Piano Battaglia, si attende ancora il collaudo piste  Nonostante il pieno di neve. «Così danno per tutti»

La prima nevicata è arrivata per l’immacolata, fino a ieri i fiocchi bianchi hanno continuato ad accumularsi. Le piste da sci Piano Battaglia sono già piene di neve. Ma manca ancora il collaudo da parte dell’ex provincia. Tutto fermo dunque sulle Madonie, meta per molti siciliani che vogliono fare delle vacanze sulla neve tra sci slittini, vin brulè e cioccolate calde. Qui tutti aspettano che nevichi per bene per poter avviare impianti e piste da sci. 

I mesi in cui si lavora di più a Piano Battaglia per impianti e piste da sci sono i mesi di gennaio e febbraio. Gli impianti nuovi, appena rifatti l’anno scorso, sono gestiti dalla Piano Battaglia Srl ma da soli non possono garantire il funzionamento delle piste da sci. L’accordo trentennale stipulato prevede che gli impianti vengano gestiti dalla Piano Battaglia Srl e la competenza sulle piste invece spetta all’ex provincia.

Le piste andrebbero manutenute in estate e collaudate in inverno: nulla di tutto questo invece è avvenuto. Gli esperti del luogo rassicurano che se fa una bella nevicata le piste si potranno comunque utilizzare, ma allo stato attuale è tutto fermo. Per chi lavora sulle piste e per tutto l’indotto è un danno serio. E ci sono da sommare altri problemi. Quest’anno ad esempio non ha neanche piovuto e infatti a Petralia l’acqua è razionata, a mezzanotte la staccano. 

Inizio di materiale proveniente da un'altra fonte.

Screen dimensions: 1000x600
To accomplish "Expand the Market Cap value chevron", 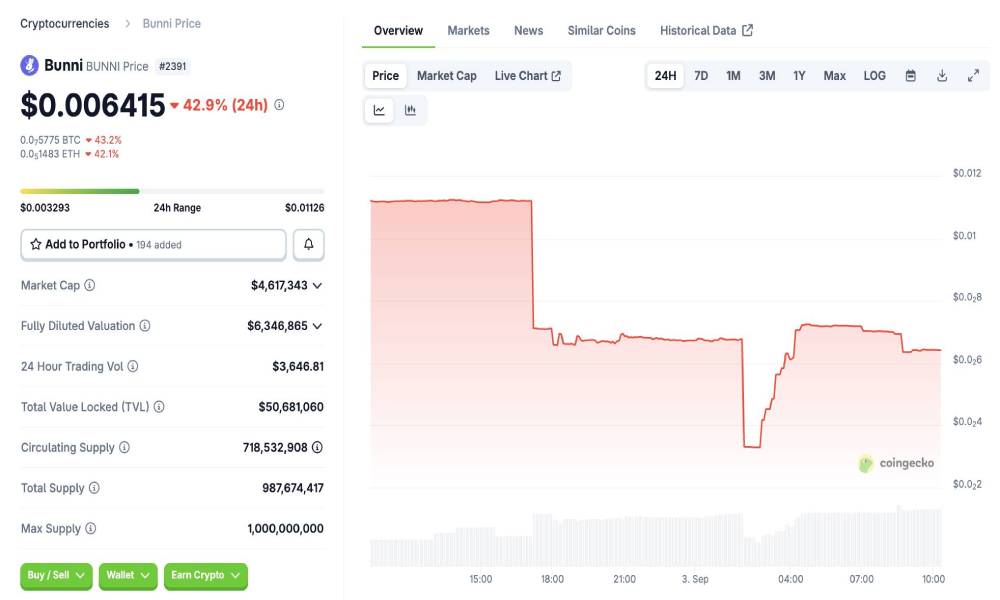I will (317, 286).
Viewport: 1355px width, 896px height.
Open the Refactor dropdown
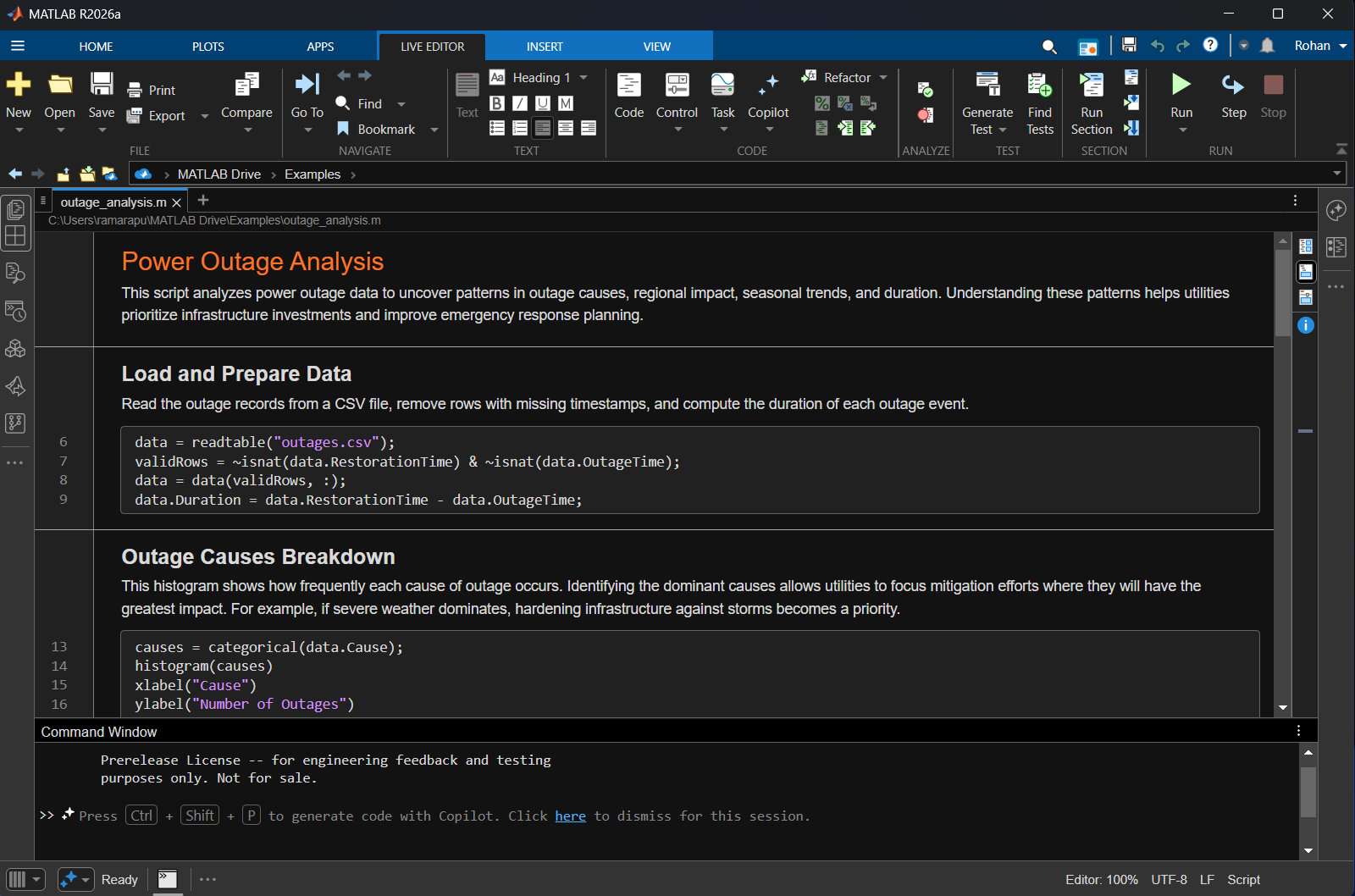882,78
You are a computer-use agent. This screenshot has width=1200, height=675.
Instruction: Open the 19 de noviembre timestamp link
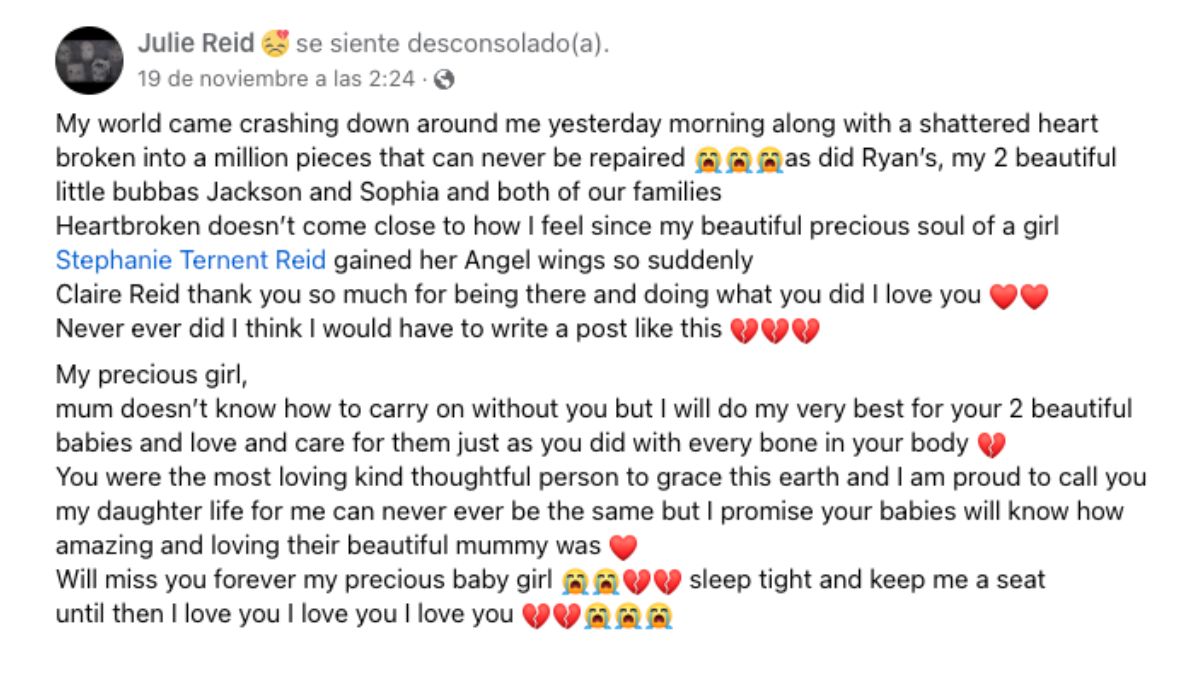(x=276, y=78)
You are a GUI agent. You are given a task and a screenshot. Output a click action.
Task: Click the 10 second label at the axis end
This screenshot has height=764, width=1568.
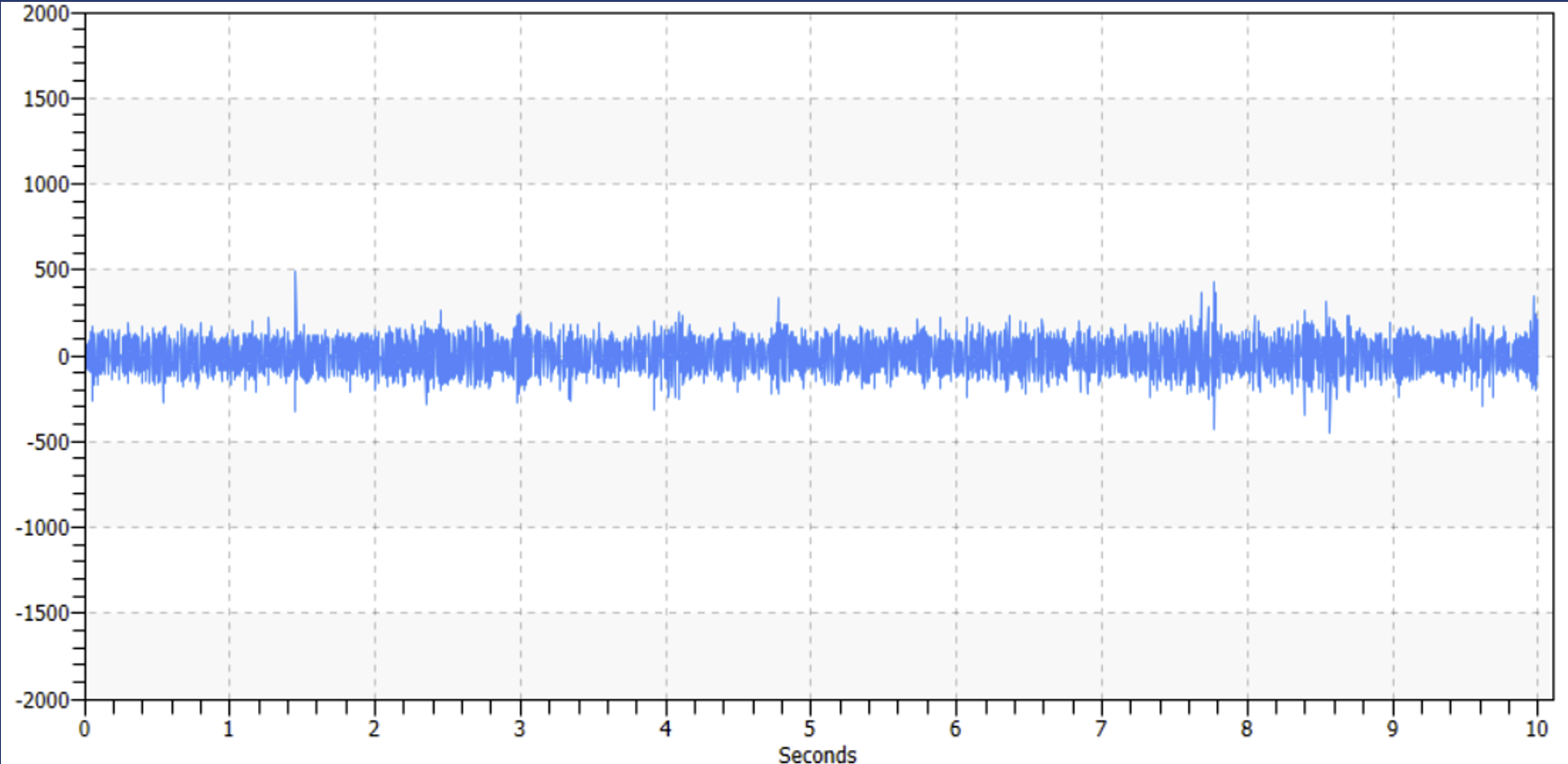tap(1536, 729)
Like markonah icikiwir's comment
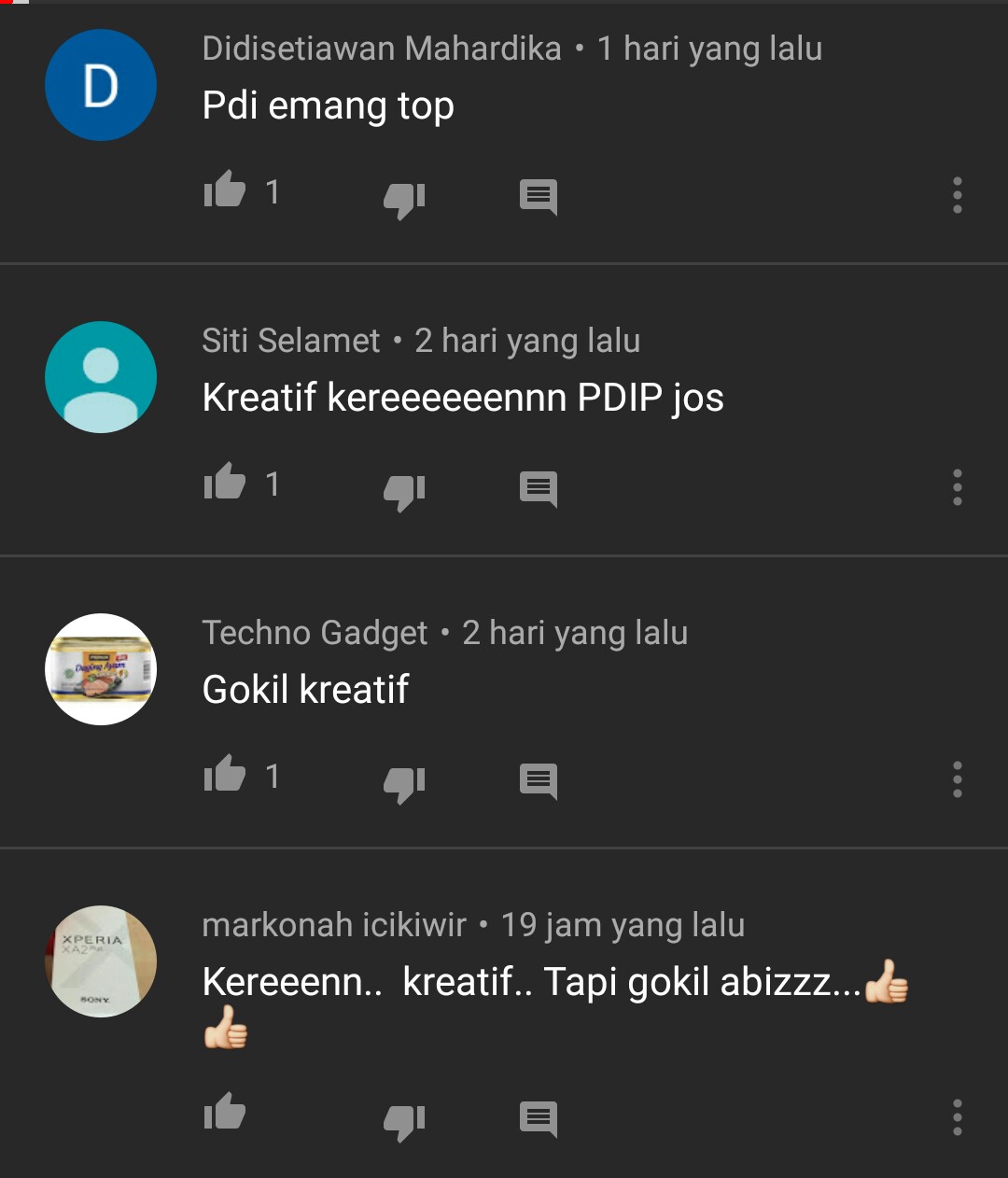Image resolution: width=1008 pixels, height=1178 pixels. (225, 1113)
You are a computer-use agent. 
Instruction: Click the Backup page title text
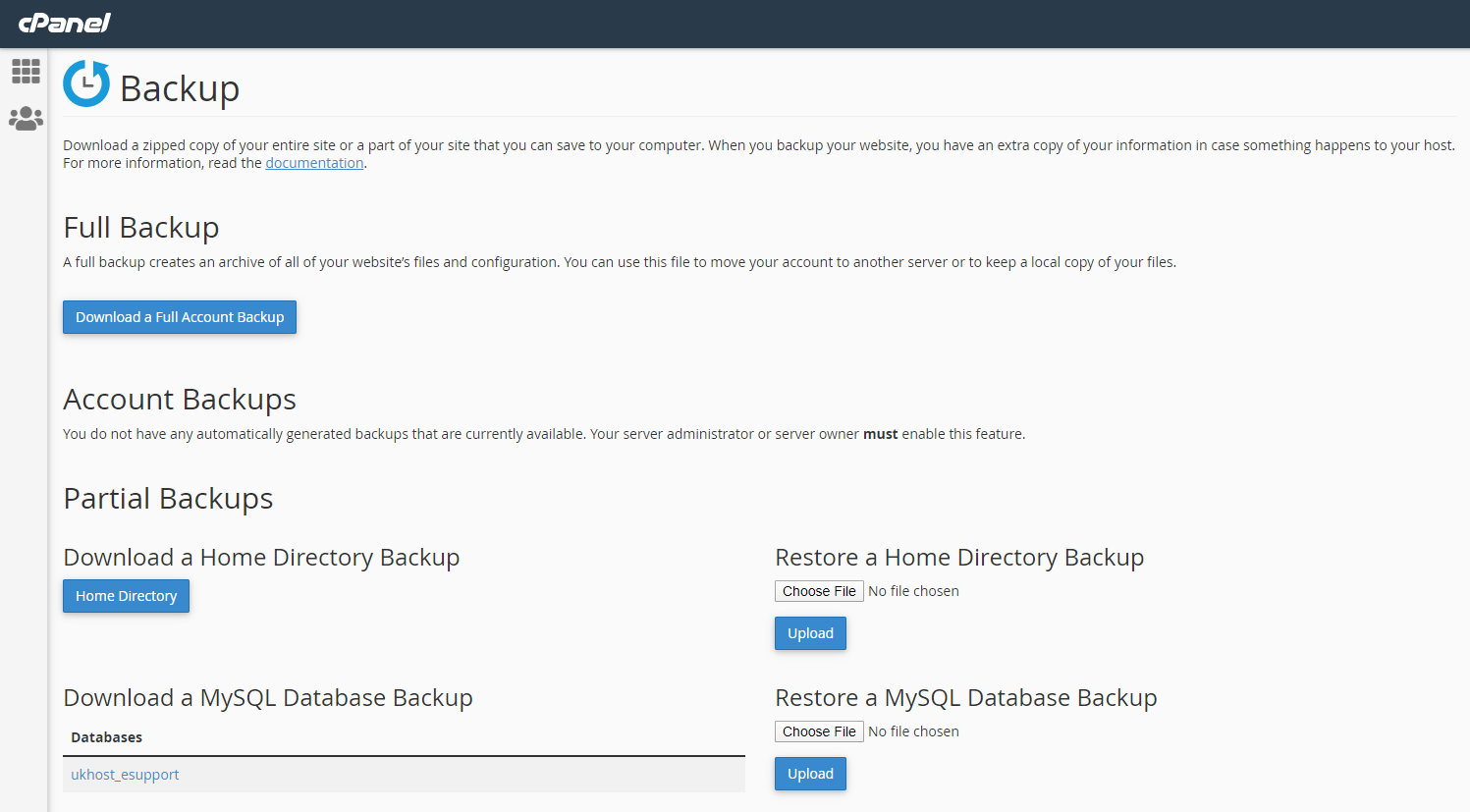[180, 87]
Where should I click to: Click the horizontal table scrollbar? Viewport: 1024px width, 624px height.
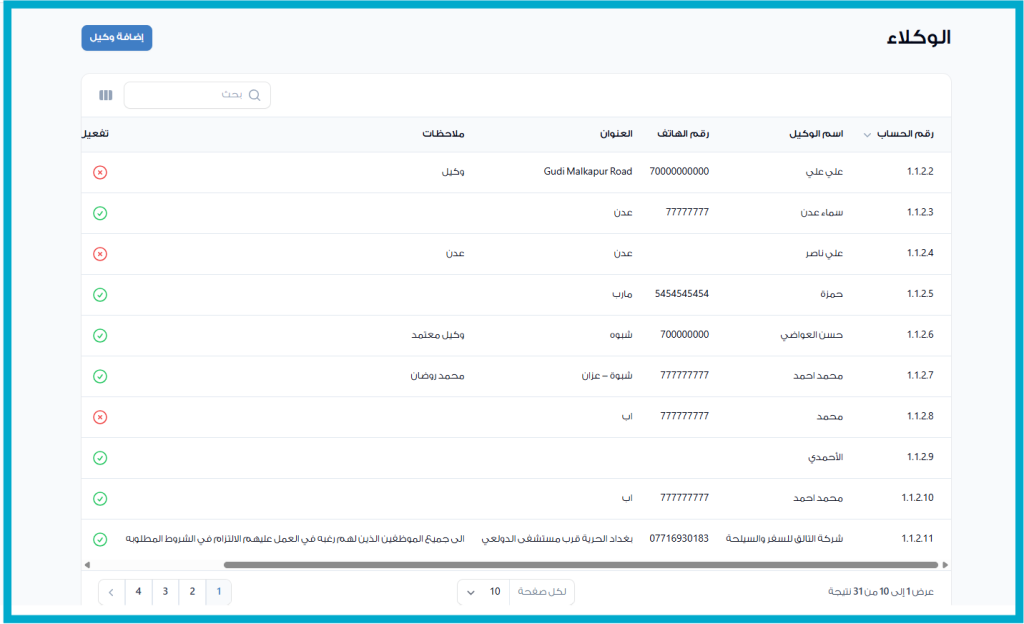tap(580, 565)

«C’è siccità», si limitano a constatare da Rifugio Marini. L’acqua arriva a Piano Battaglia, a 1500 metri, grazie a delle pompe. Tutto l’indotto ne risente: le attività ristoratrici, i rifugi, le scuole di sci e il noleggio per l’attrezzatura. Sono attività che al momento non lavorano. «L’anno scorso si è lavoricchiato, quest’anno ancora no» confermano ancora gli operatori. Persino il battipista non ha ancora cominciato, in attesa del collaudo. Con l’anno nuovo si arriverà al clou della stagione invernale: gennaio e febbraio sono i mesi in cui si lavora di più, quindi si spera che la provincia al più presto si attivi. «Se non verranno messe in sicurezza sarà un danno per tutto l’indotto, perché così non si lavora» dicono gli istruttori della zona.